This Website presents Not Now Tomorrow, Alice M Bowman's true story of The Rabaul Nurses, prisoners of the Second World War following the Japanese invasion of New Guinea in January 1942. Also presented is insight into the disastrous fall of Rabaul and the appalling aftermath of the sinking of the Japanese prison ship Montevideo Maru enroute to Japan.

Tomorrow
The story of this small group of seventeen civilian and army nurses and a New Guinea plantation owner is related by Alice M Bowman, their colleague from the Australian Government Hospital in Rabaul, New Guinea.

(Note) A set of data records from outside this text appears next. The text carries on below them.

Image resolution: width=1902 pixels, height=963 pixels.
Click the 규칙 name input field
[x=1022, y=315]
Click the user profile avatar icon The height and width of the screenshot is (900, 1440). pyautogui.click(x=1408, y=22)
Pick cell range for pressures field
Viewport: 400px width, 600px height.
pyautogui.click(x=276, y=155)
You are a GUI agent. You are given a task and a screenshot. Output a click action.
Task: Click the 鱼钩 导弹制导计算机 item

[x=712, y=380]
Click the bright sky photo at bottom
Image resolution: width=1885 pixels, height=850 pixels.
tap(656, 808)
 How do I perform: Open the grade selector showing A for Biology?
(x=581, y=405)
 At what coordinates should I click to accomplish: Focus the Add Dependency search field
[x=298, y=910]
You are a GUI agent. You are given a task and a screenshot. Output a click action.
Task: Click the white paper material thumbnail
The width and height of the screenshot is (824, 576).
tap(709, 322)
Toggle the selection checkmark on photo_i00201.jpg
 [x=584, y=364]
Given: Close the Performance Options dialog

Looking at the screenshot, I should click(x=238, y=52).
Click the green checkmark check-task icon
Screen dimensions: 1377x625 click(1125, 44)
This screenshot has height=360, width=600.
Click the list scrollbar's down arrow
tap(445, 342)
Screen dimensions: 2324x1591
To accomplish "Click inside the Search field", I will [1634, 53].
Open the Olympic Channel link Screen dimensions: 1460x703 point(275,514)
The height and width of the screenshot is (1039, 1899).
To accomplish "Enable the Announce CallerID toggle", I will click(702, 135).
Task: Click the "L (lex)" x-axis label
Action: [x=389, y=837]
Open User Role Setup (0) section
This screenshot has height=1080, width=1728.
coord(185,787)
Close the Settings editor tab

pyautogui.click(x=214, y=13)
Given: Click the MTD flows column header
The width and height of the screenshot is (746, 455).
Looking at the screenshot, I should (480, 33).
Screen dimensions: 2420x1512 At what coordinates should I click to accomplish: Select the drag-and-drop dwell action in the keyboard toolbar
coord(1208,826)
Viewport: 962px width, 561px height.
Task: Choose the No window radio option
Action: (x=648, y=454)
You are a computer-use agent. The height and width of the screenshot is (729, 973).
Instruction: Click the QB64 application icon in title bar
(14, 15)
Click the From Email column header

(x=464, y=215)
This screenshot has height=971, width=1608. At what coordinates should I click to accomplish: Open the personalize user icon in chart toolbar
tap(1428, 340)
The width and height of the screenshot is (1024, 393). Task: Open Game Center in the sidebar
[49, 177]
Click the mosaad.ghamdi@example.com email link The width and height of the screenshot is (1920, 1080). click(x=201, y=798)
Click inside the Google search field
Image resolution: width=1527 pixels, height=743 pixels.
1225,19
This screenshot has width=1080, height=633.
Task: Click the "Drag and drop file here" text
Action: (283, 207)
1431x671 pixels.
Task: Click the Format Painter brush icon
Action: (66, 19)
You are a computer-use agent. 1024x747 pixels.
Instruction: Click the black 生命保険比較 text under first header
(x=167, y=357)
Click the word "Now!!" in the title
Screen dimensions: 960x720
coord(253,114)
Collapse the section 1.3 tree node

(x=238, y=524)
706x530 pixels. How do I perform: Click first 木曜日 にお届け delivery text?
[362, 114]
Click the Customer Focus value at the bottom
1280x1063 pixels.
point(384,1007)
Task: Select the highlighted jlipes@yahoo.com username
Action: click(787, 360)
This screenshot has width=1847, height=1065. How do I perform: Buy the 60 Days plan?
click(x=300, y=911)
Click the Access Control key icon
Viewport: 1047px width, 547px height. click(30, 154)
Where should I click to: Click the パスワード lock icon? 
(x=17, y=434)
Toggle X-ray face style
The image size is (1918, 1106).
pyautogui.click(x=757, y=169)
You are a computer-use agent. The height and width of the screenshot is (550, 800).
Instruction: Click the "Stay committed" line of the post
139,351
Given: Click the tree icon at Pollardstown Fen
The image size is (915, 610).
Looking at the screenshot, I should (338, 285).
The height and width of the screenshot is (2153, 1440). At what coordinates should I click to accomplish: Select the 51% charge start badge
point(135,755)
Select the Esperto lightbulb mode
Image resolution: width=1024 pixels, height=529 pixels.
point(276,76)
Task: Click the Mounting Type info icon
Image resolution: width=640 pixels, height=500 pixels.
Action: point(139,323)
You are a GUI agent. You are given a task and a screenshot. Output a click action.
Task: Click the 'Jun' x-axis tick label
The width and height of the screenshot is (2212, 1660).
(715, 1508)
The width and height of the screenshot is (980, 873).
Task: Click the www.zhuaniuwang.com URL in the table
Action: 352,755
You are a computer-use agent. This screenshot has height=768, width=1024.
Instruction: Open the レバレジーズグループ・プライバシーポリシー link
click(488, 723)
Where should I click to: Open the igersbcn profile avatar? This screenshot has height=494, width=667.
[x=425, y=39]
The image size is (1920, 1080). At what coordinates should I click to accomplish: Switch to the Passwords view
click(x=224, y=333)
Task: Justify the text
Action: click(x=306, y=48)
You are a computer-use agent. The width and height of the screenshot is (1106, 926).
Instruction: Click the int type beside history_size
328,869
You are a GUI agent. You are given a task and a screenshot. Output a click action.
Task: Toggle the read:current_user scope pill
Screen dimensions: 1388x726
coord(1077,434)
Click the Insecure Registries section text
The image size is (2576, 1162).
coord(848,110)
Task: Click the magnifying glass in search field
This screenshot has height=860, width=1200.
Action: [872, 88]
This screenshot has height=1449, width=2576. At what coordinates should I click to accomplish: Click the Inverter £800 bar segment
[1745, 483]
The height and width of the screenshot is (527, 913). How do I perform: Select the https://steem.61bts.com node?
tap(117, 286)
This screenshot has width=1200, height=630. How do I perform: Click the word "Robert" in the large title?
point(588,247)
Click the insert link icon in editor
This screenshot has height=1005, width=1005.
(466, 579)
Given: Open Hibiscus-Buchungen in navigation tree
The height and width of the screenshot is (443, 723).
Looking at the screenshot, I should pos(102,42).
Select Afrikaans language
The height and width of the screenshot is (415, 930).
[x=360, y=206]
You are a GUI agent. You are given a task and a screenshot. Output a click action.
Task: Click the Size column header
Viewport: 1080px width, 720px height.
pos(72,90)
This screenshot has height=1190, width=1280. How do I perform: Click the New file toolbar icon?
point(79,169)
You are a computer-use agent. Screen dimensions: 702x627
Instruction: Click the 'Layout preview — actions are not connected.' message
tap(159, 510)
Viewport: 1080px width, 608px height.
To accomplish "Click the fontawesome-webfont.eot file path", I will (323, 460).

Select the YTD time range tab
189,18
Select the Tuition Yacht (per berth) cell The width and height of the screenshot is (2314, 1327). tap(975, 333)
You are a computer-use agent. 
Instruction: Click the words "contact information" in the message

The nurses were captured and imprisoned with those who could not escape: the greater part of the Australian Battalion and its support units, men of the Royal Australian Navy, Royal Australian Airforce and New Guinea Volunteer Rifles together with the civilian men of Rabaul. The small Australian garrison was overwhelmed by a vastly outnumbered invasion force and their impossible task was valiantly faced in defence of Australia's centre of Administration in New Guinea. The questionable fate of the many unsung heroes of this campaign, who were doomed to die in the hold of a prison ship in July 1942, still haunts the lives of those left to grieve.
On another, unmarked prison ship, the Naruto Maru, the Rabaul Nurses from New Guinea were safely transported to Japan. They were the only Australian nurses to be sent to Japan and held in isolation on the remote Japanese homeland for the duration of the war. Their little known story is told, intimately, for the first time in Not Now Tomorrow.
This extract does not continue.